=== Фрагмент документа ===
☆ ☆ ☆ ☆

Погром спиртных и винных складов, устроенный людьми Японца, стал окончанием правления новой власти. Это длилось в течение нескольких месяцев, то разгораясь, то полностью затухая. Чтобы остановить толпу пьяных бандитов, в предместье Одессы, на Мельницкой улице, где располагались склады самого крупного на юге коньячного завода Шустова, выставили несколько броневиков.

Но при виде пьяной вооруженной толпы солдаты разбежались. А эта толпа захватила броневики, облила их спиртом и подожгла. Люди Японца, управляющие всей этой вакханалией, призывали «арестовать власть и грабить город».

Против толпы погромщиков был выставлен отряд пулеметной команды. Но, с ходу уложив 12 человек, солдаты только спровоцировали еще большие беспорядки. В них полетели камни, зажигательные смеси. Потом появились пулеметчики Японца, открывшие по солдатам ответный шквальный огонь. Улицы Молдаванки, где происходило побоище, превратились в самый настоящий бандитский фронт. Солдаты были полностью вытеснены с Молдаванки, и там обосновались люди Японца.

В ноябре 1917 года Японец объявил о создании «Независимой Молдаванской республики» и заявил, что отныне будет представлять власть в Одессе. Он обещал полный контроль над бандитами и призывал своих людей не грабить бедняков и рабочих, а пойти войной на буржуазные центральные кварталы.

Однажды утром в самом центре Одессы, на Дерибасовской, глазам всех, кто находился тут в это ранее время, предстало страшное зрелище. На фонарном столбе висел один из воров Молдаванки. Руки его были связаны за спиной, в голове виднелось пулевое отверстие. А на груди висел листок бумаги, сообщавший о том, что за грабеж и угнетение рабочего класса этот вор был лично приговорен к смерти Михаилом Японцем, и его люди привели приговор в исполнение.

Там также было написано, что лично Японец начнет жестокий террор против тех, кто угнетает трудящихся. И не допустит никаких грабежей рабочего класса и бедных жителей Одессы. Грабить, приказывал Японец, можно только буржуазию и офицеров. Все рабочие – братья…

И призыв Японца действительно был услышан. Больше ни один рабочий в городе не пострадал от рук воров. Японец правил своими людьми железной рукой. Однако этого было недостаточно, чтобы установить в городе полный порядок.

Но тут в Одессе грянул гром первого красного восстания, которое готовилось уже давно. Момент был подходящим: в городе находилось достаточно противоборствующих сил разных политических направлений, которые все не могли договориться между собой.

Так, к концу ноября в Одессе уже было около трех тысяч гайдамаков, верных Центральной Раде, а также около семи тысяч красногвардейцев, дружинников, солдат и матросов Черноморского флота. Еще насчитывалось около четырех тысяч военных, подчиняющихся Военному комиссару Временного правительства.

Если бы все они действовали заодно, их сил хватило бы для того, чтобы навести порядок в городе и приструнить бандитов. Но действовали они в точности по басне Крылова о лебеде, раке и щуке, пытаясь тянуть воз политической жизни в городе в разные стороны. Этим нестабильным моментом и воспользовались красные.

☆ ☆ ☆ ☆

=== Строки данных ===
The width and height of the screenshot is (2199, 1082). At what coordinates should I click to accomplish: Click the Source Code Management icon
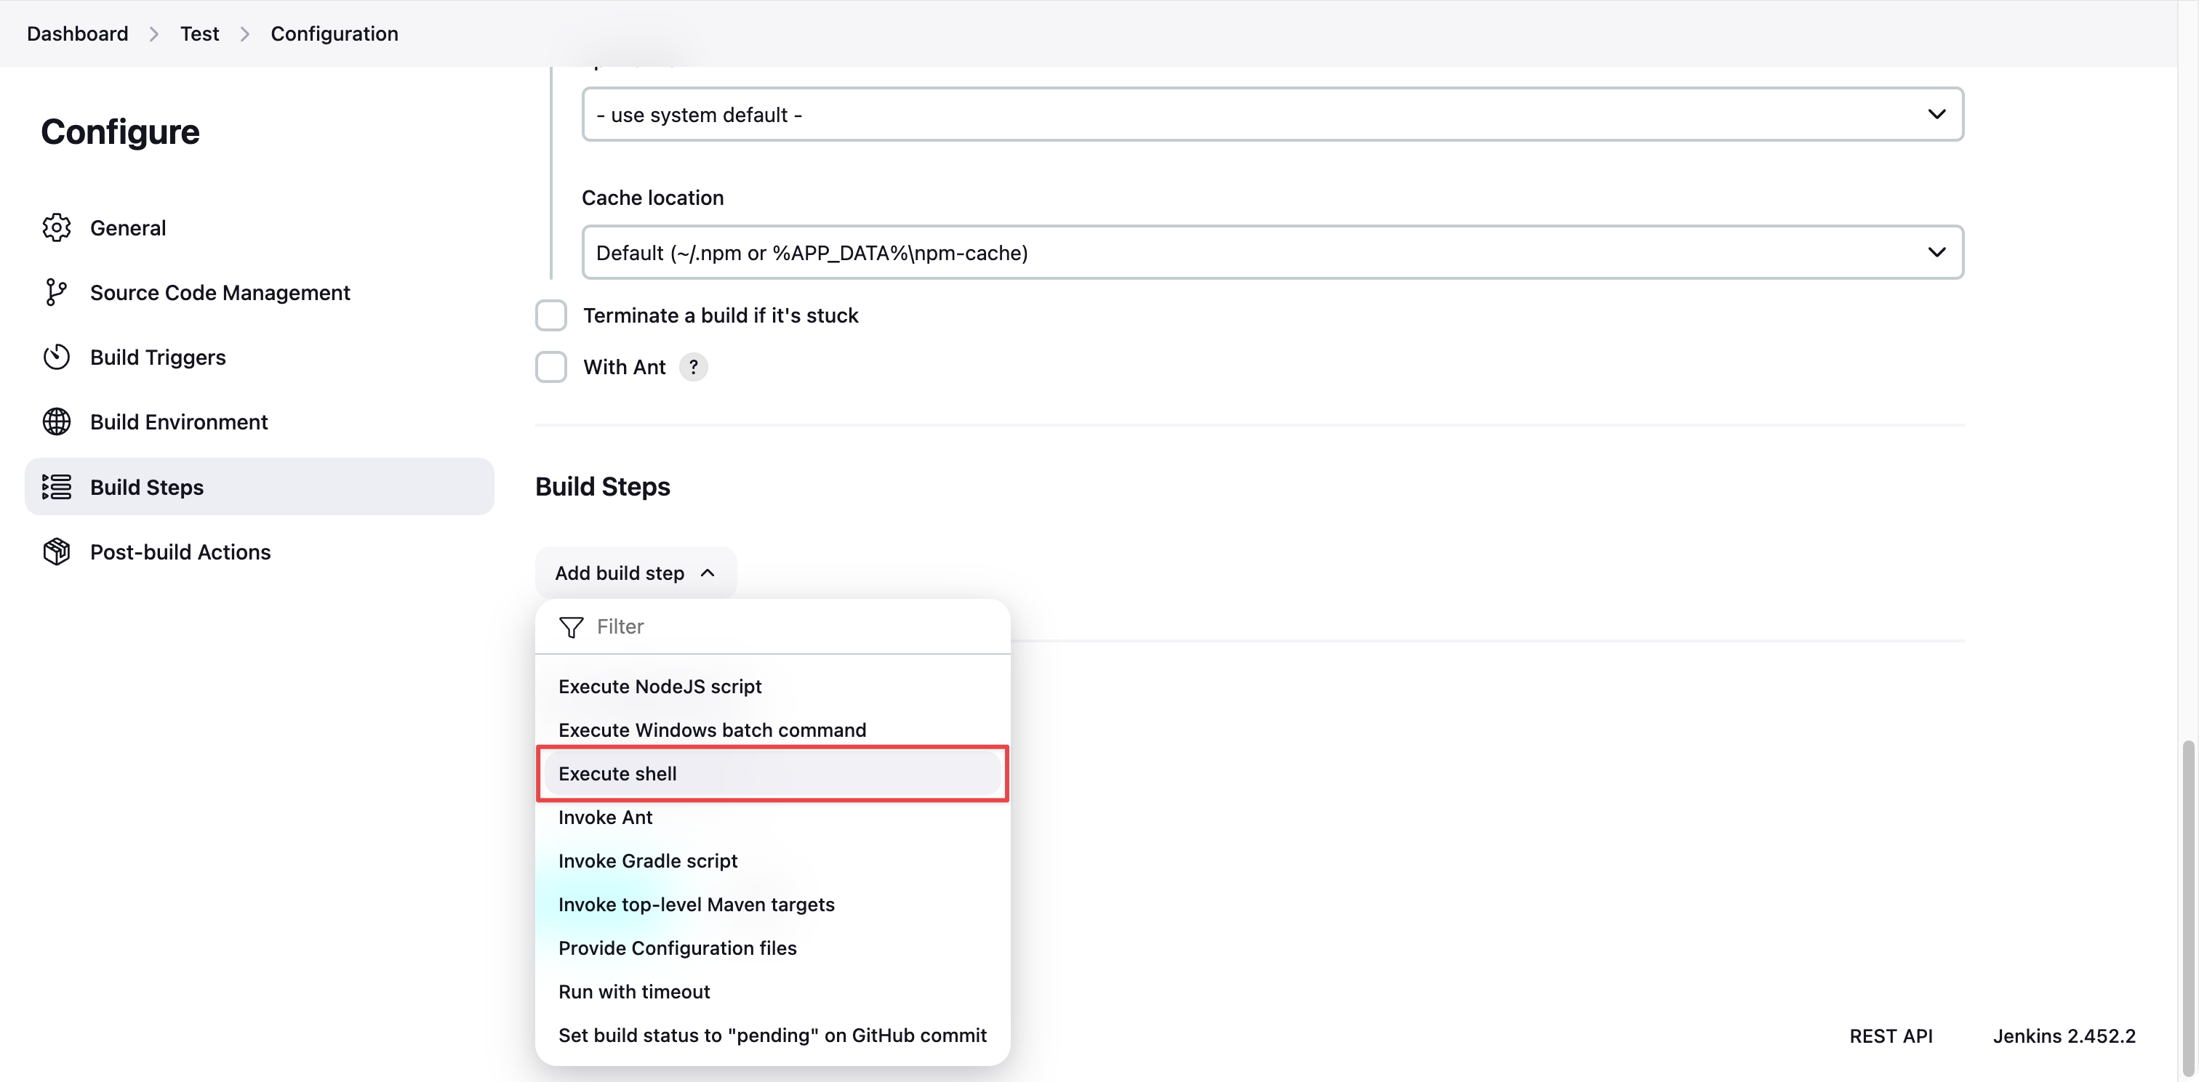tap(56, 293)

☆ ☆ ☆ ☆

=== Задания к выполнению ===
**A.** Когда, согласно тексту о Японце в Одессе, было объявлено о создании «Независимой Молдаванской республики»?
**B.** Скопируйте отрывок из текста о Японце в Одессе: начните со слов «Так, к концу» и остановитесь после слов «комиссару Временного правительства.».
**C.** Продолжите текст о Японце в Одессе, начиная сразу после его последнего предложения.
Строки данных взяты из другого источника.

=== Результаты выполнения ===
**A.** В ноябре 1917 года.

**B.**
Так, к концу ноября в Одессе уже было около трех тысяч гайдамаков, верных Центральной Раде, а также около семи тысяч красногвардейцев, дружинников, солдат и матросов Черноморского флота. Еще насчитывалось около четырех тысяч военных, подчиняющихся Военному комиссару Временного правительства.

**C.**
30 ноября в Одессе была предпринята первая попытка красного переворота и свержения действующей власти. На стороне большевиков выступали: два запасных полка, артиллерийский дивизион, железнодорожный батальон, две прожекторных роты, два миноносца, два броненосца и военный крейсер «Алмаз». Все вместе эти силы насчитывали около четырех тысяч штыков и восемнадцать крупных орудий.

Страшные бои шли по всему городу – от Ланжероновской до Большого Фонтана. Особо ожесточенный бой развернулся за территорию завода РОПИТ.

Но большевикам не удалось с ходу захватить стратегически важные объекты, которые были укреплены гайдамаками и солдатами Временного правительства. У красных сказывалась серьезная нехватка оружия и плохая организация сил.

Бои шли четыре дня. В результате этого город понес страшные разрушения. Многочисленные жертвы среди мирного населения вселяли ужас. Бандиты сохраняли нейтралитет, не присоединяясь ни к одной из воюющих сторон. Они не вмешивались в эту страшную схватку, несмотря на то что к тому моменту уголовная армия Японца насчитывала около 20 тысяч человек.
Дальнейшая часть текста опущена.